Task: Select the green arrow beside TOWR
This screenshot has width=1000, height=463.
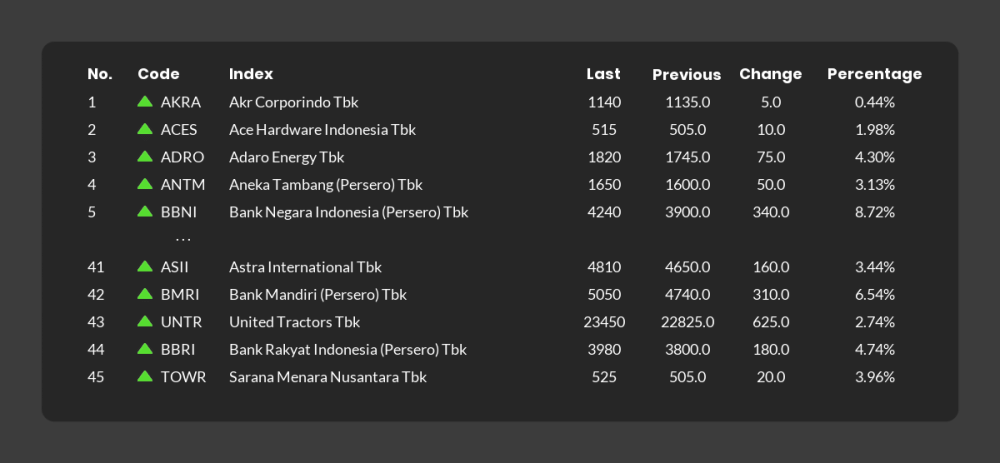Action: click(145, 376)
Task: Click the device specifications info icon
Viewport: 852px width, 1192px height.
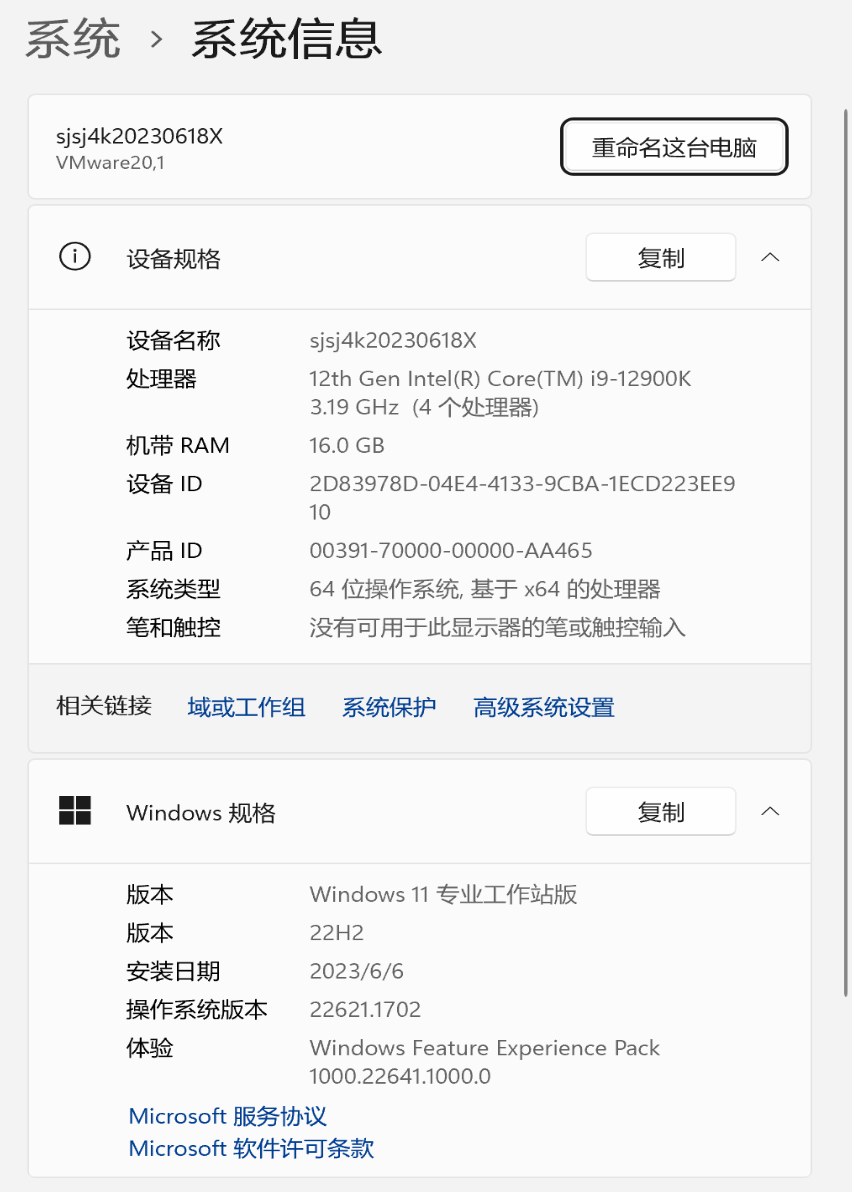Action: [74, 257]
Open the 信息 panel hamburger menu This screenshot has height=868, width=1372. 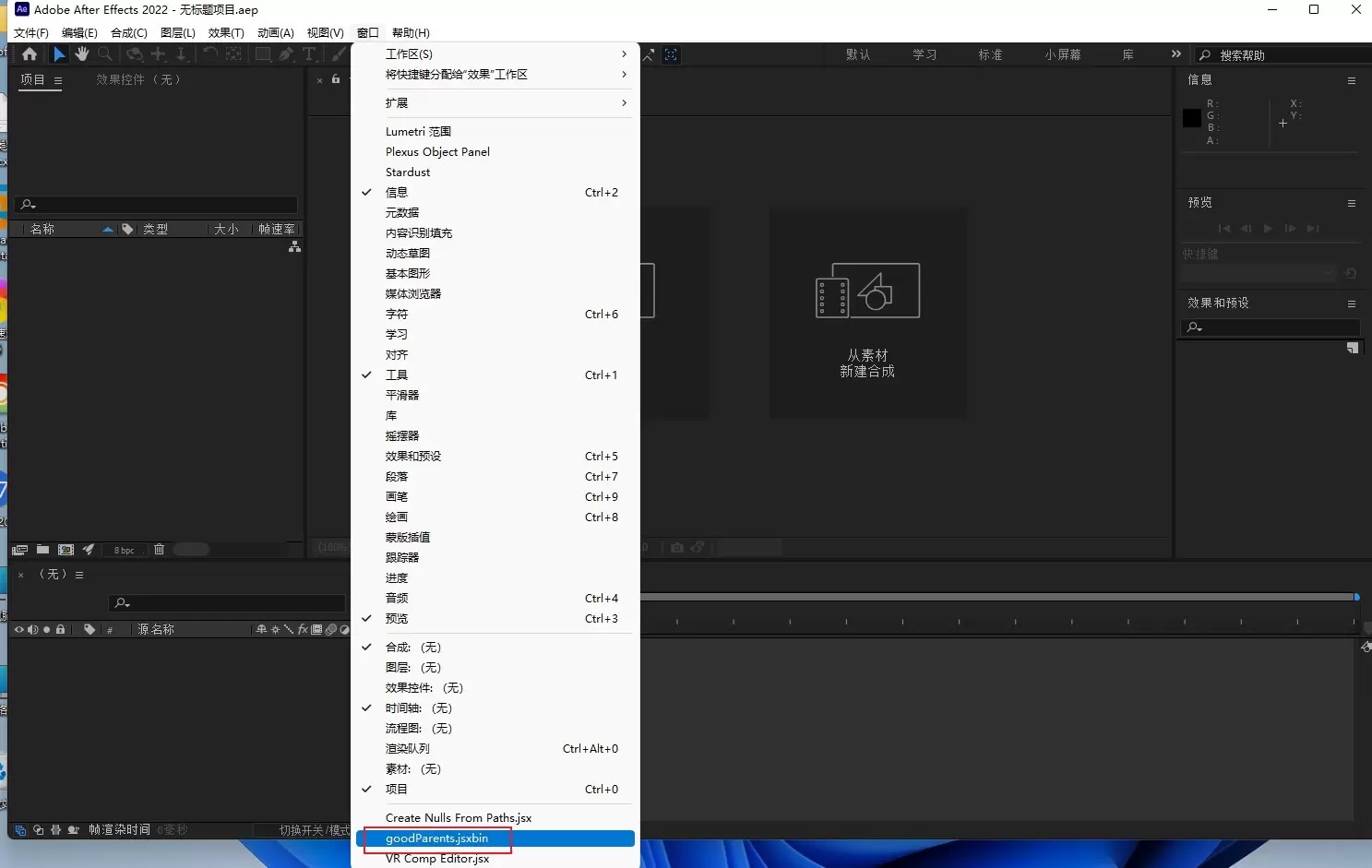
◆ ◆ ◆ ◆ ◆
● **EXERCISE PROMPT**
Say how many lines of the entries above include the string "Task", giving the number and nothing else.

● **REPLY TO THE EXERCISE**
2